When COVID-19 hit, financial institutions were quick to pivot toward work-from-home solutions for their onshore workforces. But they've been slower to enable their third-party partners to work from home. What's more, government-imposed restrictions in some countries, such as India, have made it difficult for global third-party providers that service financial institutions to become completely remote and continue supporting business as usual.
At the same time, COVID-19 has dramatically increased risk levels including compliance, reputational, operational, cybersecurity, and information security risks. And third-party partners are far from exempt from these risks. Many financial institutions outsource their critical functions, such as claim settlements and underwriting. So, it is important for them to minimize risks among the third-party partners they use to provide these services. This is particularly true as third-party risks impact an institution's overall operational resilience, or ability to protect and sustain its core business processes and services, especially during periods of disruption.
In recent years, many regulators – including the Office of Comptroller of the Currency in the US, the European Banking Authority, and the Australian Prudential Regulation Authority – have homed in on third-party risks impacting operational resilience and laid down guidelines.
It's imperative for financial institutions to focus on the role third parties play in their operational resilience. To this end, we have identified five steps to help your institution minimize third-party risk and maximize operational resilience:
- Identify critical services: First, ask yourself: for which core services, such as lending and loan services or other important consumer services, does your institution use third parties, fourth parties, and beyond?
- Reassess risks associated with third parties: Next, look at the risks associated with those critical providers. Of course, you should consider typical risks such as financial and information security risks. But don't stop there. For example, be sure to consider geopolitical and concentration risks associated with your partners' physical locations. Identify which risks are high priority for your organization, reassess your risk appetite, and determine your tolerance for core service disruptions. Then, integrate this information into your operational resilience plans.
- Review existing service-level agreements (SLAs): Given the nature of the current scenario, it's important to reevaluate existing third-party SLAs based on impact tolerances. In addition, remember to consider the amount of work done by fourth parties and beyond (as part of the service provided by the third party) and update the SLAs for periodic monitoring.
- Reevaluate and enhance the existing third-party continuous monitoring methodology: Update due diligence questionnaires to include any additional risks associated with operational resilience, such as geopolitical and concentration risks. Alternatively, use supplemental questionnaires, such as the pandemic questionnaire, to assess the third parties, fourth parties, and beyond.
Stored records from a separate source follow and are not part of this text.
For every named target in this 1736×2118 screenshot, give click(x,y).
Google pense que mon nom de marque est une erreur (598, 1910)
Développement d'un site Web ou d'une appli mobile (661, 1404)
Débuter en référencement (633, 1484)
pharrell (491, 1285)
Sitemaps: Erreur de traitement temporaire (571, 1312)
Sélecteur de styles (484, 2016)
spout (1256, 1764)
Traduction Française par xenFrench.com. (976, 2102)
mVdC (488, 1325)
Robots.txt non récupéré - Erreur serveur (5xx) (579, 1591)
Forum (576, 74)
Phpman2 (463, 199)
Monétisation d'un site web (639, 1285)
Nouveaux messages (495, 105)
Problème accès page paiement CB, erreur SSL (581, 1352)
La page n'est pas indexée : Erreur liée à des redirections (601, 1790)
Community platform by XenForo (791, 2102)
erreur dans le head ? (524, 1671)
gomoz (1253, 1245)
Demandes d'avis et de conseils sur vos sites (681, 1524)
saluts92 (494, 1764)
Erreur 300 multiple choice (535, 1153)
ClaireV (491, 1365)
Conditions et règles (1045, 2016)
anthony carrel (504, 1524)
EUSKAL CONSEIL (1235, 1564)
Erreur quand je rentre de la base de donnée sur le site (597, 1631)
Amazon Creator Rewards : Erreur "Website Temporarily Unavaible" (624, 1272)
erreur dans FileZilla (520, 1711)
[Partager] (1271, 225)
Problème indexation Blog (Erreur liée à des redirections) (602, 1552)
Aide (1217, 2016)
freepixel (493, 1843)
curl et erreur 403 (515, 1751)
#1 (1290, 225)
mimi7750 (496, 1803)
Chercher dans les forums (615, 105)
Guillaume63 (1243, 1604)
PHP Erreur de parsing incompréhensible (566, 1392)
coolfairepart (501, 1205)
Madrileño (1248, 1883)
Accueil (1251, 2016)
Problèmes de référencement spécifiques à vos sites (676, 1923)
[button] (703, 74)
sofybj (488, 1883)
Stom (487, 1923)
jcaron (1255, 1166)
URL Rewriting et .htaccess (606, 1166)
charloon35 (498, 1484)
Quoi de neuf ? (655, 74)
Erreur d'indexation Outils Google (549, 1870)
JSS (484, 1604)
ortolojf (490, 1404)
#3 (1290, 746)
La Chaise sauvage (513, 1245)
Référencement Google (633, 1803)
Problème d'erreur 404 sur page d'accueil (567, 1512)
- Enhance use of third-party risk management technologies: Third-party risk management technologies, especially those providing real-time monitoring or early warning systems for supply chain risk events, can help conduct virtual assessments of third parties. Third-party risk management is not 'one and done'. So, using technologies such as data analytics will not only help you gain insights but also continuously monitor the effectiveness of the third-party operational resilience programs. Also be sure to internally publish periodic risk matrices and reports.
It's time to unlock your financial institution's operational resilience. And a risk-based approach to assessing the criticality and potential impact of each third party, especially in an adverse situation such as the COVID-19 pandemic, is key.